ARKO
My work aims to highlight the disappeared rice straw and bring it back again to our lives while inspiring feelings of natural providence.
ARKO is a straw artist based in Tokyo who links the ancient and modern worlds of Japan using rice straw. By Hand-sewing rice straws, she creates wall-mounted artworks with sculptural patterns, bringing this ancient material back into our lives. In Japan, straw played a large role in everyday life not only as an agricultural feedstuff but also as the raw materials of Japanese style straw shoes, straw coats, blankets, food wrappers, carrier bags and all that. However, it was until a hundred years before present.
Nowadays, straw work is merely used for making a straw festoon called“Shimenawa”, which is a holy ornament for a New Year ceremony in the Shinto style in Japan. It is normally hanged on the door for a couple of weeks during the year-end and New Year season. Hence, it has been almost faded out in modern life particularly in the city area, but it doesn’t mean the change of living on rice. It is obvious fact that Japanese food culture is originally based on the rice-eating culture and it builds a multiple of customs, habitude and national characteristics. Therefore, the artist became to face straws to seek the heart of ethnic identity.

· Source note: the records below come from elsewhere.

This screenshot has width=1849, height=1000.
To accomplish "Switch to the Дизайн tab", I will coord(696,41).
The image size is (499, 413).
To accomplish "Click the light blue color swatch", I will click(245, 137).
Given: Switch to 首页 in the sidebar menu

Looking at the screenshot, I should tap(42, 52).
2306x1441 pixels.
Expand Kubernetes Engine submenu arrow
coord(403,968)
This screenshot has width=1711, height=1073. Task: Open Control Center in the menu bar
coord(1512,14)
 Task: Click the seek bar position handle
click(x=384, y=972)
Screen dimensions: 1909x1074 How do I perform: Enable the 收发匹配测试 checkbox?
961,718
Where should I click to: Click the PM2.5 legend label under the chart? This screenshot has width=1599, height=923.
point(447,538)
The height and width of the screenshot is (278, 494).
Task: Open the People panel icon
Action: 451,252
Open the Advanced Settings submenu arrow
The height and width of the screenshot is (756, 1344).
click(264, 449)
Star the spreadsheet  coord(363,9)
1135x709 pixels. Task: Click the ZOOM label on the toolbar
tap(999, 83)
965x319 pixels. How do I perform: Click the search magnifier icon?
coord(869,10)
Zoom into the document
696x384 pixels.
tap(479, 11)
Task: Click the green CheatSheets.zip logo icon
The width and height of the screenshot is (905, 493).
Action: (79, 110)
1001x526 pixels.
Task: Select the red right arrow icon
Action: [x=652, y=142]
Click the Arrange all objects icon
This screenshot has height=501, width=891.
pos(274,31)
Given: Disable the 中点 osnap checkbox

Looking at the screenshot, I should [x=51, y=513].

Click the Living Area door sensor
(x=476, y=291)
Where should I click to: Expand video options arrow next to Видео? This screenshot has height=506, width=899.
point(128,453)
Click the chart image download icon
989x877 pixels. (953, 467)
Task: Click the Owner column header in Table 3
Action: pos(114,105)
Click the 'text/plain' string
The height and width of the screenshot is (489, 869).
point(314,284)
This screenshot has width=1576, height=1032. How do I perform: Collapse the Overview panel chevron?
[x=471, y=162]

The mainstream usage hitherto was weaving straws into something. ARKO started thinking that it should be something new apart from the old traditions given that there must be a reason why straws vanished from our life. Then she determined to take new measure of straw sewing in the raw instead of straw weaving and each straw is characterised as the line drawing. This artwork will sometimes a bit droop or give out a natural scent by getting heavily moist or dry respectively with the seasons. Obviously, this will be a valuable moment, In other words, those were living creatures in fact. This type of artwork differs from ritualistic creations in that it can inspire a sense of natural providence and the power of natural life forms.